* [PROBLEM DETAILS]
Which lines in the data below contain the word "will"? Return each of them.

+++ MATERIAL TO PROCESS +++

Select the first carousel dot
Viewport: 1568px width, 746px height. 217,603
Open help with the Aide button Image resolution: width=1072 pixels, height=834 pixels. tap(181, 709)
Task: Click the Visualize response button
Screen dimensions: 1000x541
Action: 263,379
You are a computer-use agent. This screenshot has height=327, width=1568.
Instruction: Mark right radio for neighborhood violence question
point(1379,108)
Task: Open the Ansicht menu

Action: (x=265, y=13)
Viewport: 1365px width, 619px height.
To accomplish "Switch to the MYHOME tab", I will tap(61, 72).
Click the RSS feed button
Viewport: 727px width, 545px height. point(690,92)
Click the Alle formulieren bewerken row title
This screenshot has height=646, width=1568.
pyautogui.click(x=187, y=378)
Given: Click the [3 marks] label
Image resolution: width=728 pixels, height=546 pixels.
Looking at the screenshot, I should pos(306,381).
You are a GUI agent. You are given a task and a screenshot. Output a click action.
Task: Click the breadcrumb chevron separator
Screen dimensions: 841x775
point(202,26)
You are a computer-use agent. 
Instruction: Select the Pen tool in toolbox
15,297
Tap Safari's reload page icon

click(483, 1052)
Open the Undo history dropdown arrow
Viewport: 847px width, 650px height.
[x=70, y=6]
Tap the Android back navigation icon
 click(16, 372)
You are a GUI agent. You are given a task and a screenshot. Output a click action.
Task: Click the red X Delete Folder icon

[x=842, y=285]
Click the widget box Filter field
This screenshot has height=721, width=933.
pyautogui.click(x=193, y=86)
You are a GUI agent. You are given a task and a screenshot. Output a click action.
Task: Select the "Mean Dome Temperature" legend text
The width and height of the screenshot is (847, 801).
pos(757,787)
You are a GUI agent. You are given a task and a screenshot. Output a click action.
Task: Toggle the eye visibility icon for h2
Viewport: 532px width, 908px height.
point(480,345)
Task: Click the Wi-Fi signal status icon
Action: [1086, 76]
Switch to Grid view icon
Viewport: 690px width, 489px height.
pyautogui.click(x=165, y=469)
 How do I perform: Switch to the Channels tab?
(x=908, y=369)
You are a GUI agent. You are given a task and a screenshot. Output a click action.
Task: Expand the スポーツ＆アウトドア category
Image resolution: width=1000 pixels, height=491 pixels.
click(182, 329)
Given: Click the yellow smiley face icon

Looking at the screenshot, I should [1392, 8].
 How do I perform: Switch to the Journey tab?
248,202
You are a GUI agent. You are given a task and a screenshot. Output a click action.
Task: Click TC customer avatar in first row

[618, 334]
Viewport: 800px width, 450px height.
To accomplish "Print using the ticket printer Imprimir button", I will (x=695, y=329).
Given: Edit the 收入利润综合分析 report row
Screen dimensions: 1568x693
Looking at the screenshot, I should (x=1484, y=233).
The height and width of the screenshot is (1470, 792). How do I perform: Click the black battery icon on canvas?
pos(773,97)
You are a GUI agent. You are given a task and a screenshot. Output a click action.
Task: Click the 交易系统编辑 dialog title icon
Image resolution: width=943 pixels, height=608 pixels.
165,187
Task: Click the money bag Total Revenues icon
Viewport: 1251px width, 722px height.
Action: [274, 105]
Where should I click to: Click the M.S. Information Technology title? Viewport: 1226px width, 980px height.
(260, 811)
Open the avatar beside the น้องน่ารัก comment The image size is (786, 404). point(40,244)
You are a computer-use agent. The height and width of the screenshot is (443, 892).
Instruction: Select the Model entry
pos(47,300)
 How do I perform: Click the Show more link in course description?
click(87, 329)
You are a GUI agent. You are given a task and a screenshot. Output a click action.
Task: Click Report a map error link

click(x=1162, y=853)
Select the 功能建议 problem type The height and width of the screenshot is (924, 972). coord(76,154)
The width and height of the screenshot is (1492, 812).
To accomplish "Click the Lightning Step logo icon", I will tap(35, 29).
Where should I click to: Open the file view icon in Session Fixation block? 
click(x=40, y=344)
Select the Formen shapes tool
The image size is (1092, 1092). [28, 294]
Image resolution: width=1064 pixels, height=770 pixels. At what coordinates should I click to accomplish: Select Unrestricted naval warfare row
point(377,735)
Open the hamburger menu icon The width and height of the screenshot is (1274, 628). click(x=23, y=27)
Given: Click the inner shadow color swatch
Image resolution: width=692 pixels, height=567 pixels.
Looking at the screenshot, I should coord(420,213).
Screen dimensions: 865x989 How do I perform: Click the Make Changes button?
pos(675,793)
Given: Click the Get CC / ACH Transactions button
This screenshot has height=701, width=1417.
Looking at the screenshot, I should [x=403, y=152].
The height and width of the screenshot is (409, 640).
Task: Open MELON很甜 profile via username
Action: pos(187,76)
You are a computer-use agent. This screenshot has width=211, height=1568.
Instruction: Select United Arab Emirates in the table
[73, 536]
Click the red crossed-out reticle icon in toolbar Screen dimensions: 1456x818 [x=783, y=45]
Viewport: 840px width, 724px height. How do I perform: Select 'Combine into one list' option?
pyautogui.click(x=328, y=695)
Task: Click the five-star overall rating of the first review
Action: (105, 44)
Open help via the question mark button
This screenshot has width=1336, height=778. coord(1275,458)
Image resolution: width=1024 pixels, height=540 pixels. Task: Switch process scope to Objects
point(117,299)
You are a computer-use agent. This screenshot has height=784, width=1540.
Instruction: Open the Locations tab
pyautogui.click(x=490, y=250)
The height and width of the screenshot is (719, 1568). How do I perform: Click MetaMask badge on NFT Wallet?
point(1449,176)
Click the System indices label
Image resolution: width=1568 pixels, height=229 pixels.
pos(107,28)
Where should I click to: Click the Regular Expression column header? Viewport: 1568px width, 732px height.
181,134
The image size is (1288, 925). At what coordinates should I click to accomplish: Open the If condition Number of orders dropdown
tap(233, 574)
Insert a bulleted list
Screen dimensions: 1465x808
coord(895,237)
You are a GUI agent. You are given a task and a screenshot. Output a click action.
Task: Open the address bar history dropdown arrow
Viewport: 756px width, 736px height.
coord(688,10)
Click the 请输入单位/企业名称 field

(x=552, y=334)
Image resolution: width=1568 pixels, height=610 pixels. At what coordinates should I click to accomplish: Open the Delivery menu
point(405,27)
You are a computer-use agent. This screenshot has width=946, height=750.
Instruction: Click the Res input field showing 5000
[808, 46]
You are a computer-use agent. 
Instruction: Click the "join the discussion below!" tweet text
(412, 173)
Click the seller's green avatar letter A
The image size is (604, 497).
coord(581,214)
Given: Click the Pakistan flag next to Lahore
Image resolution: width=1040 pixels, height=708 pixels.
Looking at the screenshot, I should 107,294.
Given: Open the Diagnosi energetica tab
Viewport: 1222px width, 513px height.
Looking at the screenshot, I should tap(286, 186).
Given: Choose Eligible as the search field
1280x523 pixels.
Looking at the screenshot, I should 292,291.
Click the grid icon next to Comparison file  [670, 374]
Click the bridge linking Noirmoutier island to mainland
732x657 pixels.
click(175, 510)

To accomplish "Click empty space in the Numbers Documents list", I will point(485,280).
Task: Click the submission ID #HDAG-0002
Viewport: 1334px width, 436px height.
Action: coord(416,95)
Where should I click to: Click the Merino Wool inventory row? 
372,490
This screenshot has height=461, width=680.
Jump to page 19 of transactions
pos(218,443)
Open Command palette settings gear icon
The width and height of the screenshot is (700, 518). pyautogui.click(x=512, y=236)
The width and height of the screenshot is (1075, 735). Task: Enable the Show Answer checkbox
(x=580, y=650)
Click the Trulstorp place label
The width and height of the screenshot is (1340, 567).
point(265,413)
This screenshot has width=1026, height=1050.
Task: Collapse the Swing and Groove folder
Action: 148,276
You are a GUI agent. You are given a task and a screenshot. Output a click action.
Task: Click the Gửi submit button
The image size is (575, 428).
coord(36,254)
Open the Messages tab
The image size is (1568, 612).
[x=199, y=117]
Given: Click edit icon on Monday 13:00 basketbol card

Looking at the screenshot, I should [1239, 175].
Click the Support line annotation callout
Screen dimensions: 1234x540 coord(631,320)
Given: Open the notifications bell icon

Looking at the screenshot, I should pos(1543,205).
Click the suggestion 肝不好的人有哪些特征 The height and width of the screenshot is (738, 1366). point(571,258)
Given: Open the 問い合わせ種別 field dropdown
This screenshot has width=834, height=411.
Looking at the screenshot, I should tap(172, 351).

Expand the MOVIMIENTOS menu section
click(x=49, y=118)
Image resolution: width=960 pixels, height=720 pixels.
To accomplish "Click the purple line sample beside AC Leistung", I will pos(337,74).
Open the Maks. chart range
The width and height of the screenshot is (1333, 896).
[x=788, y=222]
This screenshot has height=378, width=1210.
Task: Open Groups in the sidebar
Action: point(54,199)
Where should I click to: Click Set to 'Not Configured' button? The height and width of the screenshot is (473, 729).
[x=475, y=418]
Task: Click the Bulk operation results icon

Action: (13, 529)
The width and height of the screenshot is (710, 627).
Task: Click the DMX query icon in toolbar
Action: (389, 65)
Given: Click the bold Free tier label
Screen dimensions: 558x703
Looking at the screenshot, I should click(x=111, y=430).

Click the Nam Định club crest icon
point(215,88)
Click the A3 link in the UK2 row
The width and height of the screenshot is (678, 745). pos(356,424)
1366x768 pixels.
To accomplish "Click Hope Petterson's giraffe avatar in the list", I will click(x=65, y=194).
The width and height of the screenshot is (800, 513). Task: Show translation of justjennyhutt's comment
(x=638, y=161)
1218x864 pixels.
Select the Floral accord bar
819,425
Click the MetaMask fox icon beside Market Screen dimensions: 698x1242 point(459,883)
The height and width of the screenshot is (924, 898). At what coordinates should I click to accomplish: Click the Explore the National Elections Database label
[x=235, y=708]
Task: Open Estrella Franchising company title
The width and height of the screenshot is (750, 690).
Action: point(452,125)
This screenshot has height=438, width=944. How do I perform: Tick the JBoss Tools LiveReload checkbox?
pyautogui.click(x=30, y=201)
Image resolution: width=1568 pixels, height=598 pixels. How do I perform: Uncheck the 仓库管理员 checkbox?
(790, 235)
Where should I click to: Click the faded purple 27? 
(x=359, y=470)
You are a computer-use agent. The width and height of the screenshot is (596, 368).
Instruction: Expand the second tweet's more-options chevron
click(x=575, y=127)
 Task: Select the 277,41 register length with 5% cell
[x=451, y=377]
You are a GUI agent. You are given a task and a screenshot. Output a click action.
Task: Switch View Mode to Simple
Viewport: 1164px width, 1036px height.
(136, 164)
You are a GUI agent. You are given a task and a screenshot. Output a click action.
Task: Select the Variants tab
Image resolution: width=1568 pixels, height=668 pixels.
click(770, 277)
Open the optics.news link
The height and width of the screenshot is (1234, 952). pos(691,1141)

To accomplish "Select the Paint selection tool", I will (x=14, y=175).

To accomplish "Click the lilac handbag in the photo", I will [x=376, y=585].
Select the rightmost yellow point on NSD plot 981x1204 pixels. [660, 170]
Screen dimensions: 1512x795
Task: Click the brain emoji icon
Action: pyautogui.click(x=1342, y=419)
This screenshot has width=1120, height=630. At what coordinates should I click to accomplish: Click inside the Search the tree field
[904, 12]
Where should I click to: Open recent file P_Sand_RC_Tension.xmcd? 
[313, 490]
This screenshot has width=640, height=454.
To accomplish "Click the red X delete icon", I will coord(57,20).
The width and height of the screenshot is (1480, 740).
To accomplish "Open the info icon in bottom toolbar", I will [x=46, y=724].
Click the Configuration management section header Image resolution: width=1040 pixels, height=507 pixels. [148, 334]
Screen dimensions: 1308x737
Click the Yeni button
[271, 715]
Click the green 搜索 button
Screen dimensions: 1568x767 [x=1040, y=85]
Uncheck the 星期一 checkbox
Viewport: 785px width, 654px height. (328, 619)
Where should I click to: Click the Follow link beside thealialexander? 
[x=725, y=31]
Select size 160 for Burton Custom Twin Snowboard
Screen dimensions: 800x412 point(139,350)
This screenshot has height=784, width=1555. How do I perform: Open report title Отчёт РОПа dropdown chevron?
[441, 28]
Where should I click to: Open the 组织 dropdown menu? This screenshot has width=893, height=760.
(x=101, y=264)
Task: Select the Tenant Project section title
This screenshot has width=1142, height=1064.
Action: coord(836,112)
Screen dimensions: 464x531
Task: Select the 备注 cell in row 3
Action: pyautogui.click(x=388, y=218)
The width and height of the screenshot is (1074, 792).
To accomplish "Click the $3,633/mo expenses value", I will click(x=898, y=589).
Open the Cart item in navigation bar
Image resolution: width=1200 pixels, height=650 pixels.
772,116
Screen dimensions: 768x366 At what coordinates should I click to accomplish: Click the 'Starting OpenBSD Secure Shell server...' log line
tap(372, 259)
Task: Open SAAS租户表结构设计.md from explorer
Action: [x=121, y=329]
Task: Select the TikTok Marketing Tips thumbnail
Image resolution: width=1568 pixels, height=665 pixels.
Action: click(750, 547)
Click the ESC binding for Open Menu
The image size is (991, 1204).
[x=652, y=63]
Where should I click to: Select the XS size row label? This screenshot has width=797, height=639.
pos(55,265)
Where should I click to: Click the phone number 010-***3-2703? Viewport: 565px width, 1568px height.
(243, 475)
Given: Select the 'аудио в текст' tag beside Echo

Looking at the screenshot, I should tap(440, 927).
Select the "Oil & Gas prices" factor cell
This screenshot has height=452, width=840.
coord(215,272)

+++

* [RESPONSE AREA]
To accomplish "Switch to the MYHOME tab", I will tap(61, 72).
To accomplish "Print using the ticket printer Imprimir button", I will (x=695, y=329).
To accomplish "Click the Lightning Step logo icon", I will tap(35, 29).
To accomplish "Click empty space in the Numbers Documents list", I will point(485,280).
To accomplish "Click the purple line sample beside AC Leistung", I will pos(337,74).
To accomplish "Click Hope Petterson's giraffe avatar in the list", I will click(x=65, y=194).
To accomplish "Select the Paint selection tool", I will (x=14, y=175).
To accomplish "Click the lilac handbag in the photo", I will [x=376, y=585].
To accomplish "Click the red X delete icon", I will coord(57,20).
To accomplish "Open the info icon in bottom toolbar", I will [x=46, y=724].
To accomplish "Click the $3,633/mo expenses value", I will click(x=898, y=589).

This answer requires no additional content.